Posts Tagged ‘tree’

Programming Praxis – Lowest Common Ancestor

March 11, 2011

In today’s Programming Praxis exercise, our goal is to write an algorithm to find the lowest common ancestor of two nodes in a binary tree. Let’s get started, shall we?

First, we define a binary tree data structure.

data BinTree a = Node a (BinTree a) (BinTree a) | Nil

The algorithm is pretty trivial: if the higher value is less than the current node, descend the left branch. If the lower value is higher than the current node, descend the right branch. Otherwise, we’ve found our result.

lca :: Ord a => a -> a -> BinTree a -> a
lca m n ~(Node v l r) | n < v     = lca m n l
                      | m > v     = lca m n r
                      | otherwise = v

Some tests to see if everything is working properly:

main :: IO ()
main = do let tip n = Node n Nil Nil
          let tree = Node 8 (Node 3 (tip 1) (Node 6 (tip 4) (tip 7)))
                            (Node 10 Nil (Node 14 (tip 13) Nil))
          print $ lca 4  7 tree == 6
          print $ lca 4 10 tree == 8
          print $ lca 1  4 tree == 3
          print $ lca 1  3 tree == 3
          print $ lca 3  6 tree == 3

Yup. Simple enough.

Programming Praxis – Carl Hewitt’s Same-Fringe Problem

August 3, 2010

In today’s Programming Praxis exercise we have to implement Carl Hewitt’s same-fringe algorithm, which determines if two binary trees have the same leaves in the same order, regardless if their respective structures. The simple solution of flattening both trees and comparing them doesn’t work in most languages, since their strict evaluation requires that the entire flattened list be loaded into memory, which will fail on big trees. Haskell on the other hand is lazy by default, so we don’t need to do anything complicated to have things work correctly. Let’s get started, shall we?

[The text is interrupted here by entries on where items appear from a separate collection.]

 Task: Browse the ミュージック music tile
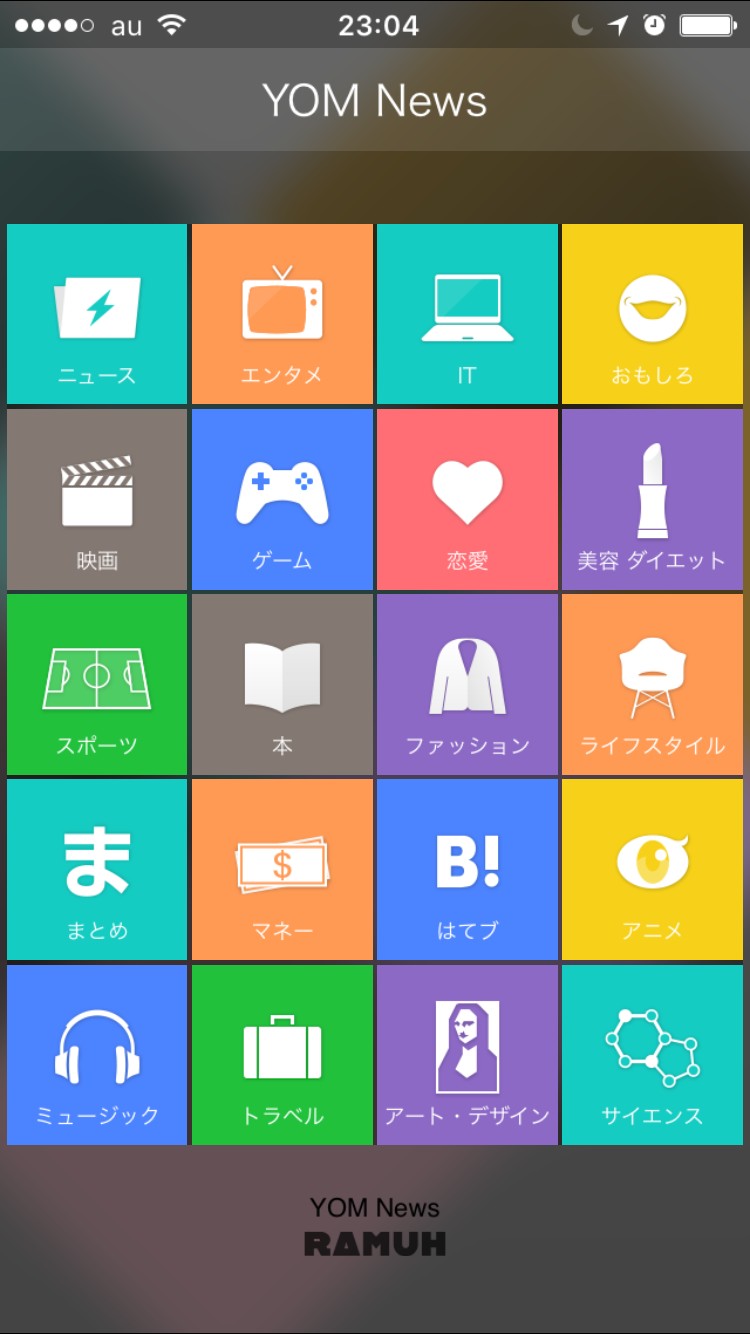point(97,1054)
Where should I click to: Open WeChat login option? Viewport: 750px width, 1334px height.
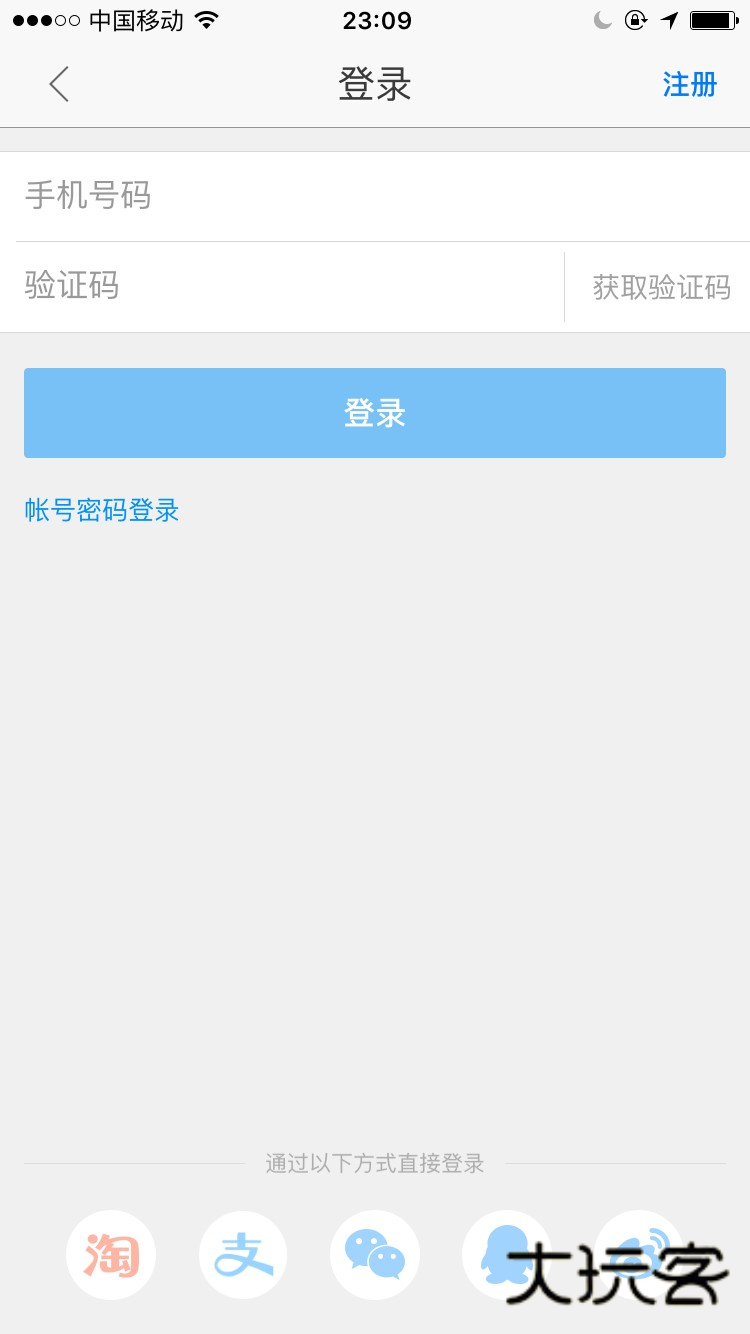(x=374, y=1255)
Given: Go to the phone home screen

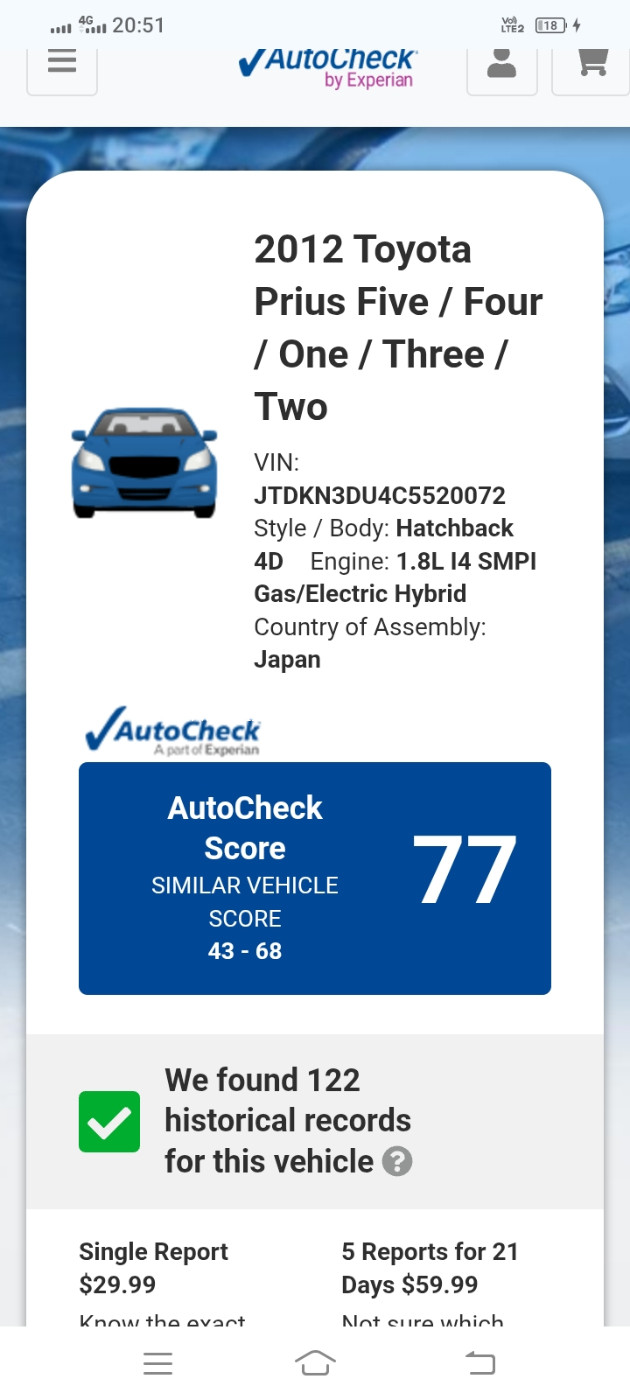Looking at the screenshot, I should pyautogui.click(x=315, y=1363).
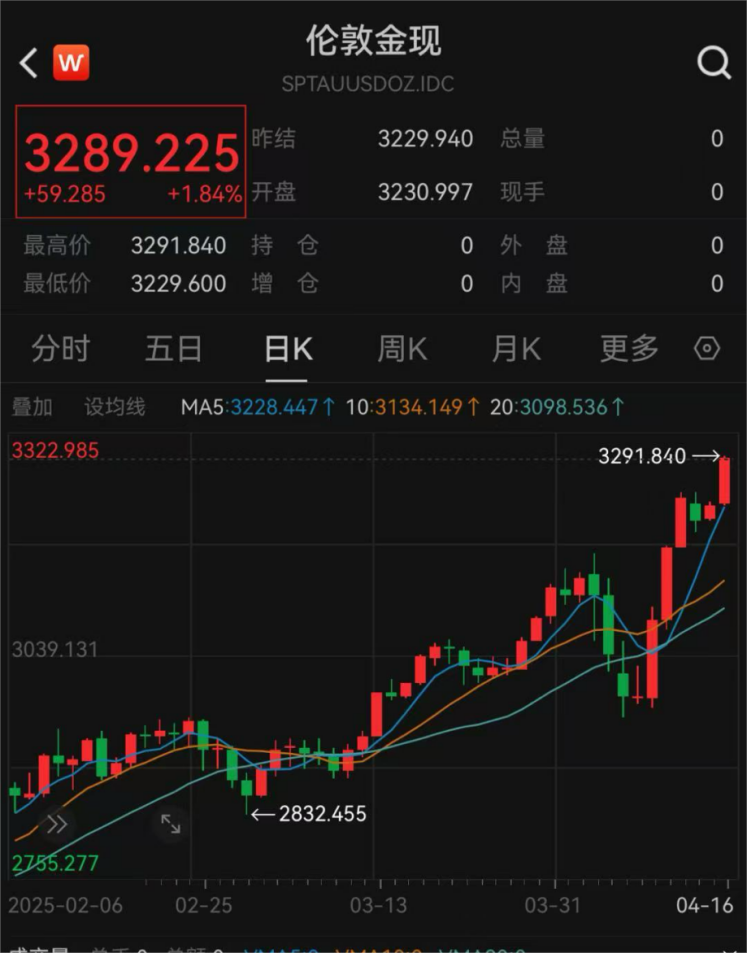The width and height of the screenshot is (747, 953).
Task: Go back using the top-left arrow
Action: click(x=29, y=63)
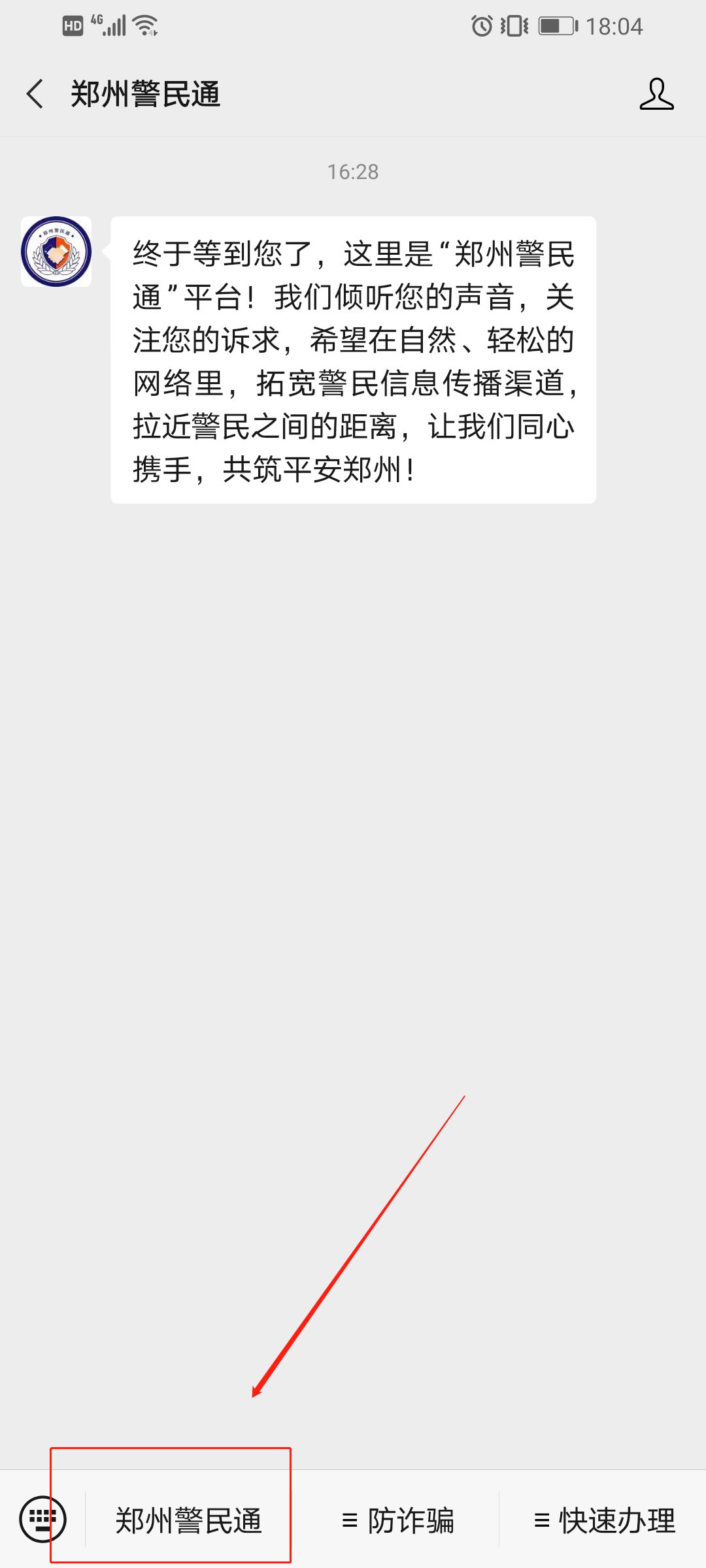Open the 郑州警民通 bottom menu
The width and height of the screenshot is (706, 1568).
tap(188, 1520)
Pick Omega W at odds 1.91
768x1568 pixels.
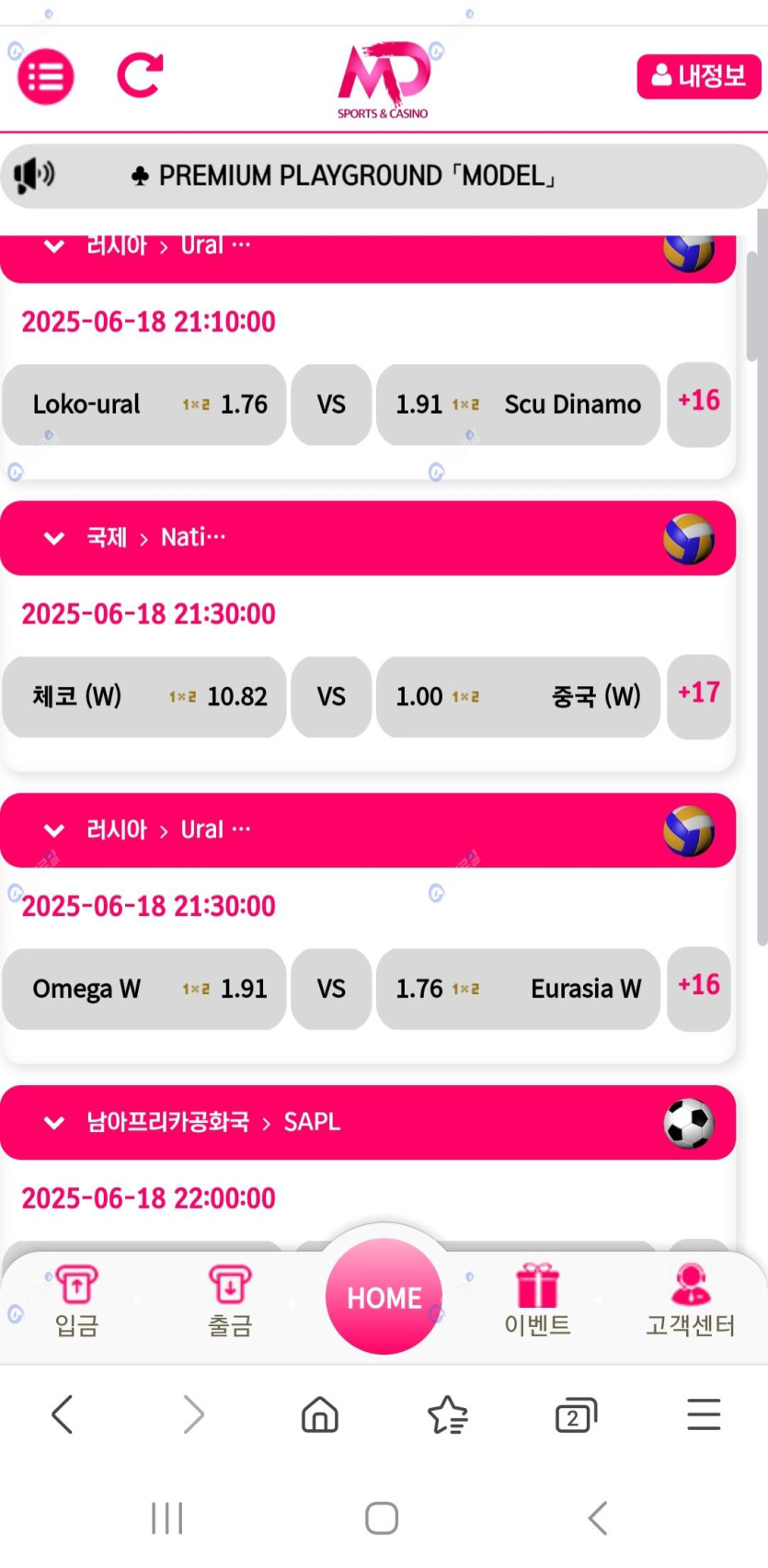click(144, 990)
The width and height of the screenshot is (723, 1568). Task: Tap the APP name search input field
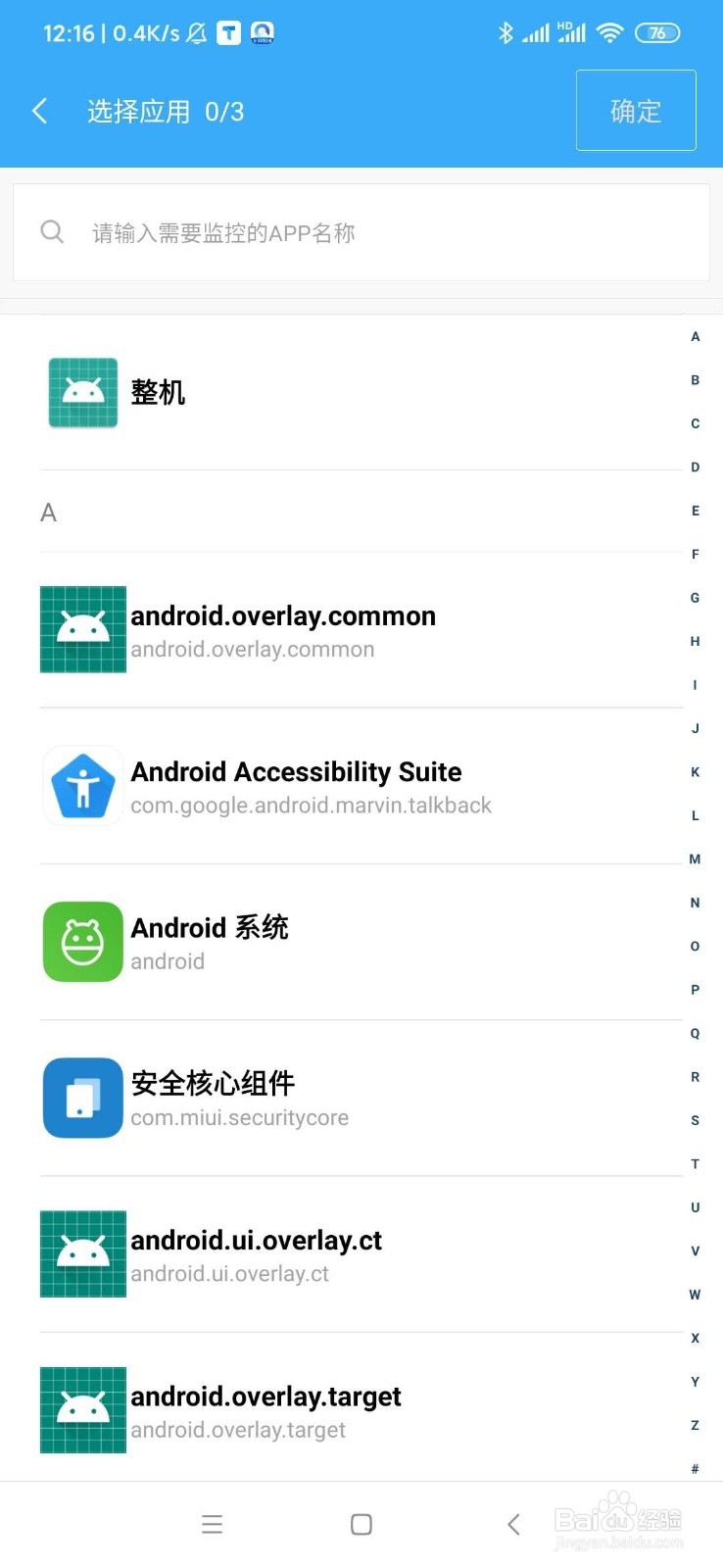294,232
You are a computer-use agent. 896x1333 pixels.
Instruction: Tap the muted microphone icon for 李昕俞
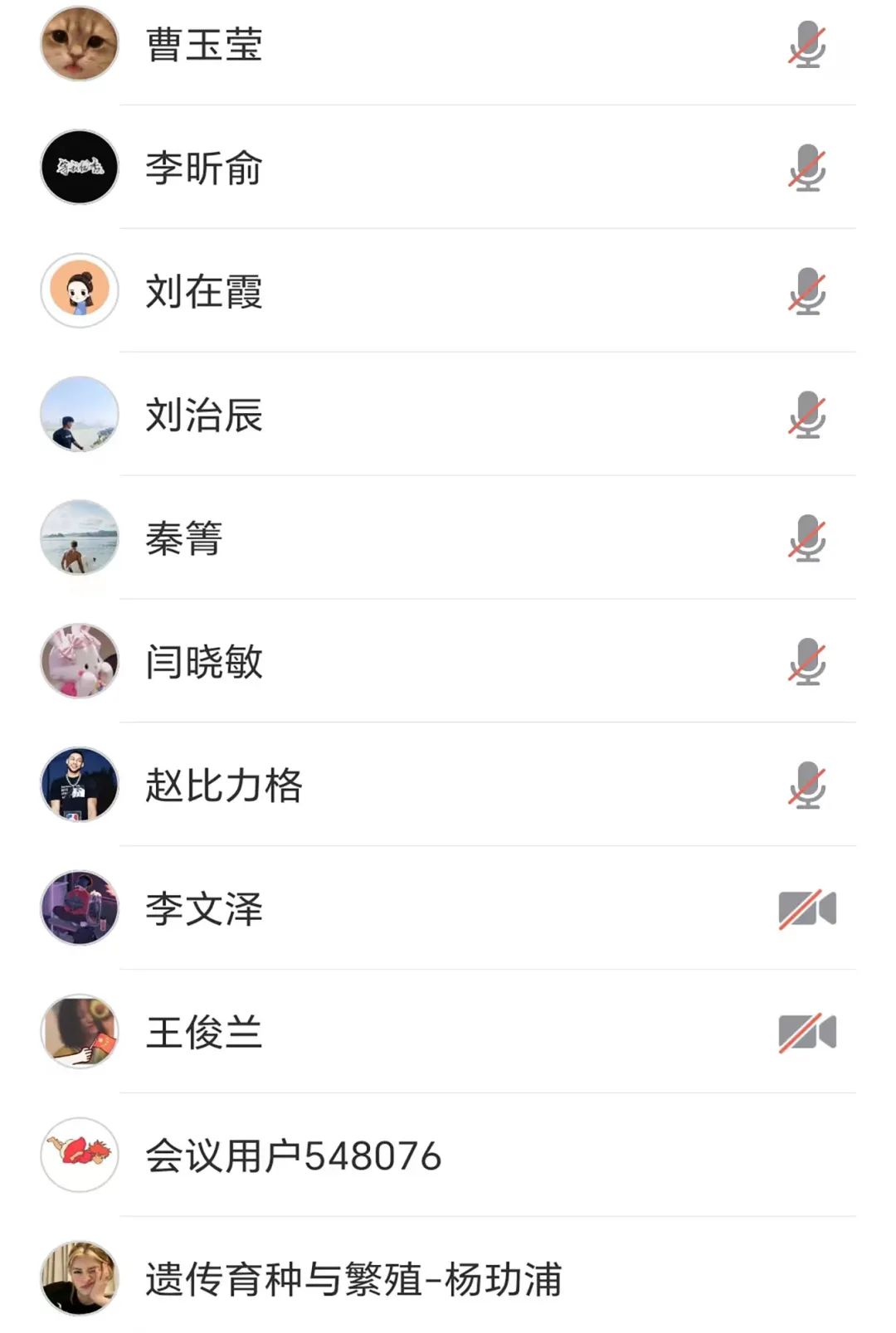806,168
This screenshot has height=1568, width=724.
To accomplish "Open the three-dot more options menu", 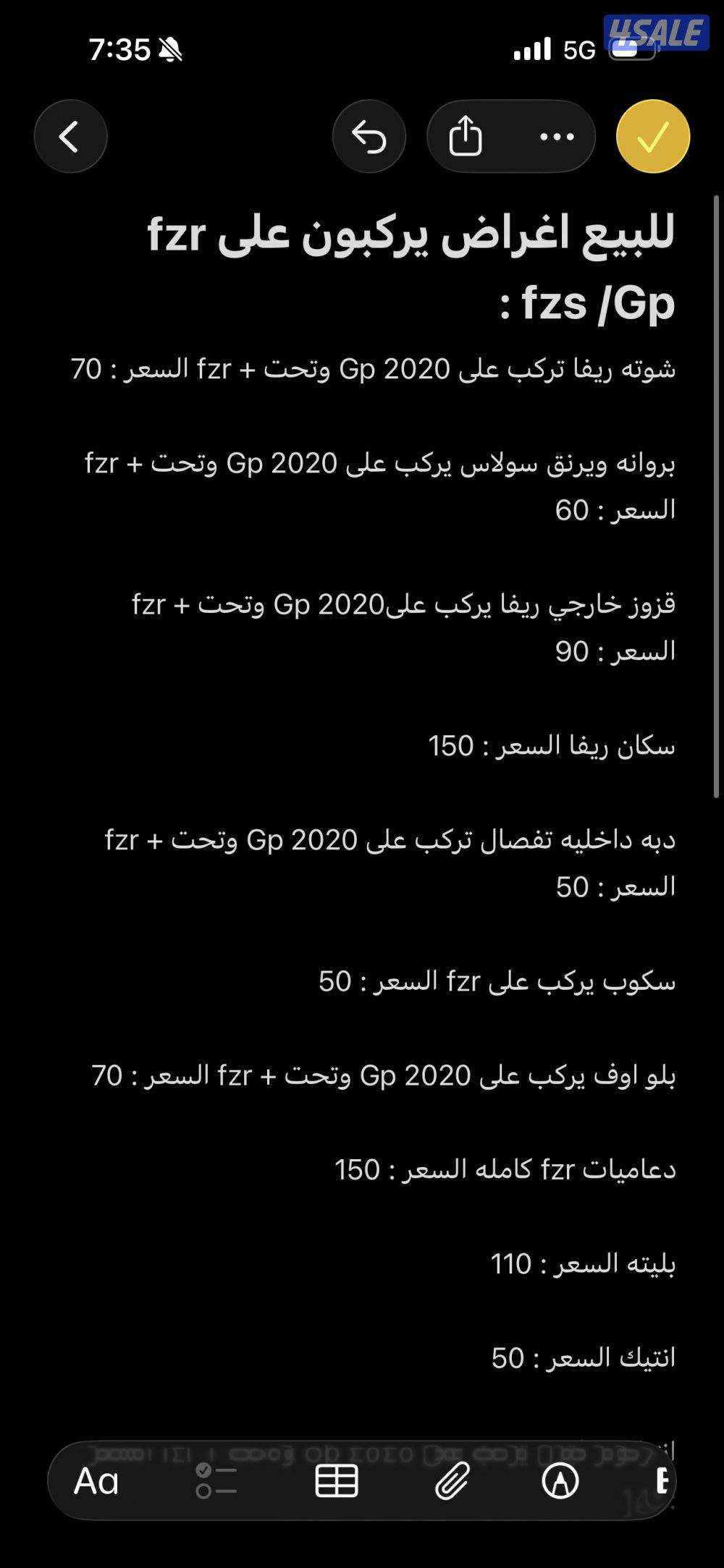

Since we’ll be working with binary trees, we’ll need to define a data structure for them:

data Tree a = Node (Tree a) (Tree a) | Leaf a

Flattening a tree is trivial.

flatten :: Tree a -> [a]
flatten (Node l r) = flatten l ++ flatten r
flatten (Leaf x)   = [x]

As mentioned in the intro, all we need to do is check whether the two flattened lists are equal.

sameFringe :: Eq a => Tree a -> Tree a -> Bool
sameFringe a b = flatten a == flatten b

As always, a test to see if things are working correctly:

main :: IO ()
main = print $ sameFringe (Node (Leaf 1) (Node (Leaf 2) (Leaf 3)))
                          (Node (Node (Leaf 1) (Leaf 2)) (Leaf 3))

Looks like they are. But how do we prove this method doesn’t require a big memory overhead? Well, let’s just create some big trees and find out. A binary tree of depth 28 has 2^28 = over 268 million leaves. At the very least, that would result in a list of 1 GB, and that’s assuming 32 bits per integer and no overhead. Since Haskell’s default lists are linked lists, you should probably at least double that. However, the following program

main = print $ sameFringe (treeOfDepth 28 (Leaf 1))
                          (treeOfDepth 28 (Leaf 1))
       where treeOfDepth n t = iterate (\x -> Node x x) t !! (n - 1)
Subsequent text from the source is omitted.